31 de agosto de 2014

El viejo profesor


Me pareció reconocerle de lejos pero su indumentaria me despistó en un primer momento, lo recordaba enfundado en su traje de invierno de pantalón sastre, chaqueta y corbata.  Estaba sentado en un banco de la plaza, llevaba bermuda y camisa de verano, gafas de sol y un gorrito azul celeste que le daba un aire infantil.  No estaba segura de si me reconocería él a mí, es más fácil recordar a tus profesores que al contrario.  Me senté a su lado sin decir nada.  Después de unos instantes y sin mirarme, me dijo en inglés:  How are you doing?  Le respondí en el mismo idioma y empezamos una divertida conversación ajena a los chismes y banalidades de los otros ancianos.  Fue divertido un reencuentro así.  Después de un rato se despidió See you soon! Se  levantó y renqueando se  fue alejando despacito entre la gente.  Le recordaba más alto o quizá es que yo era más pequeña.  El profesor que nos hacía examen de canción.  El que nos mandaba cantar Corre corre caballito, trota por la carretera  ya no pasea erguido y se resiste a utilizar bastón.  El que nos decía palabras en alemán, nos castigaba de rodillas junto al pupitre y nos levantaba tirándonos de la oreja.  Eran claramente otros tiempos en la escuela que aún llevaba el nombre de un general franquista.  Le admirábamos por todo lo que sabía, le teníamos respeto e incluso un poco de miedo.  Aún recuerdo el crepitar del suelo de madera al paso de sus zapatos mientras anunciaba un dictado.  Un profesor de los de antes, de los que había que llamar de don.  Al tiempo que me alegraba de aquel inesperado reencuentro, pensé de pronto lo ingrata y mezquina que es la vejez.  Cuando se siente al sol en Madrid, donde pasa el invierno con sus hijos, en un banco del parque, nadie le mirará y dirá que ahí está Don Leocadio.

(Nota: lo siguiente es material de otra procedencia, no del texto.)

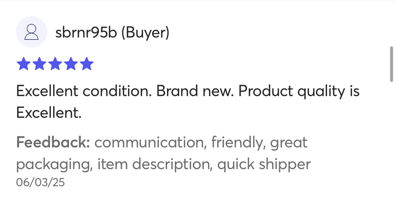Image resolution: width=396 pixels, height=204 pixels.
Task: Click the vertical scrollbar thumb
Action: pyautogui.click(x=391, y=64)
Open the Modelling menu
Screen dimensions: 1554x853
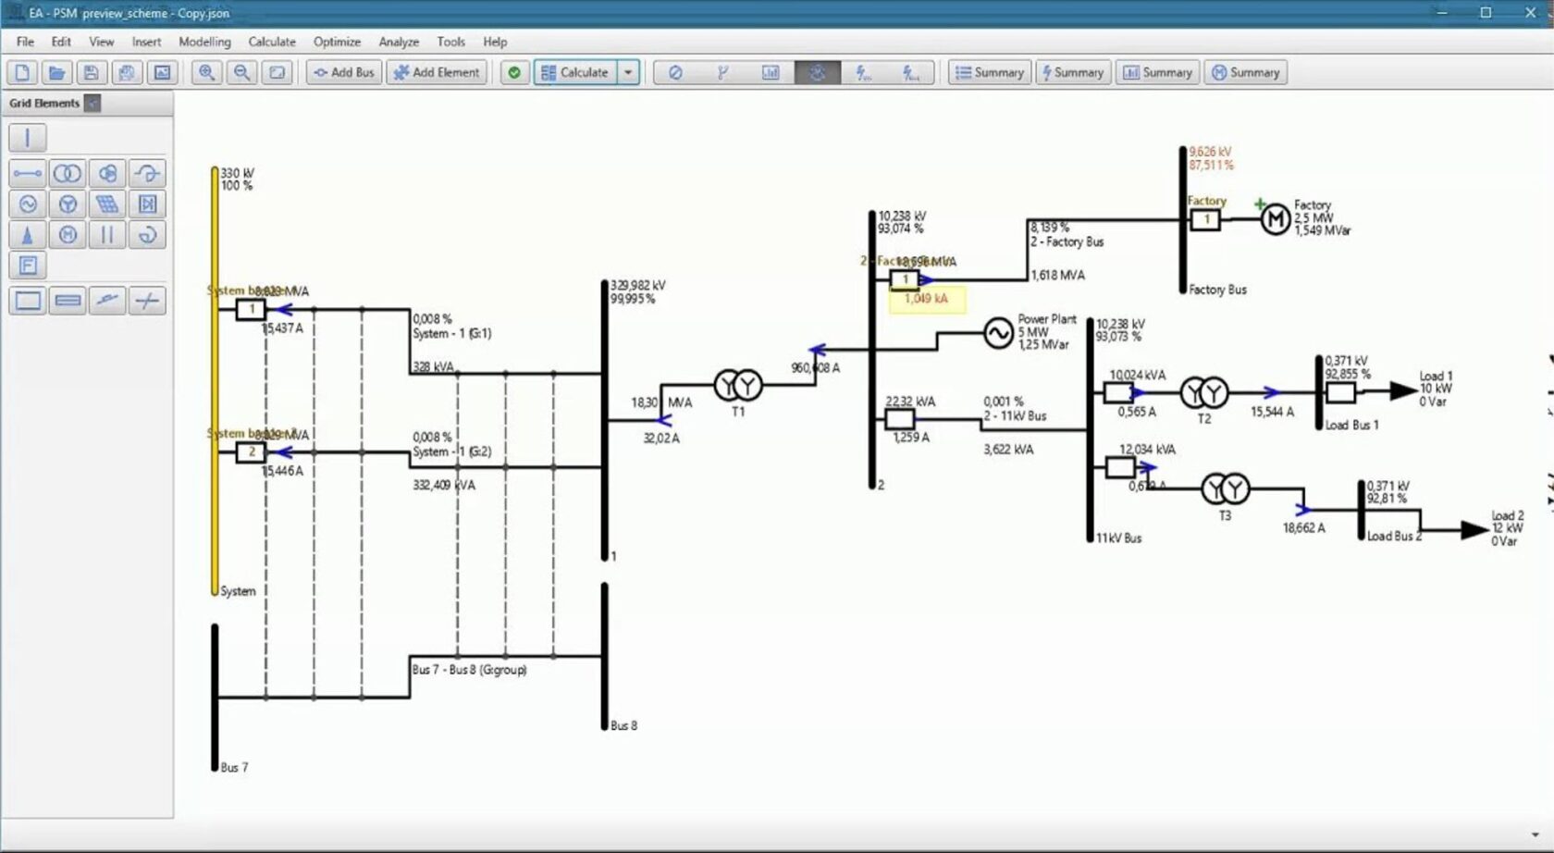pyautogui.click(x=204, y=42)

Nadie se percatará de la biblioteca infinita que se esconde bajo ese gorrito pueril.  Aquí, en su pueblo, donde todo el mundo sabe quién es este viejo profesor, parece como si le gustara ser un misterio entre sus paisanos, sin hacer alardes fuera de tono.  Ése es el mérito de los hombres inteligentes.
El viejo profesor casi desaparece de mi campo visual tarareando una canción que me devuelve a ese aula de escuela de pueblo de mi infancia: en lo alto de aquella montaña, yo corté una caña, yo corté una flor...

Feliz curso escolar a todos mis compañeros profesores y a todos los alumnos que empiezan mañana.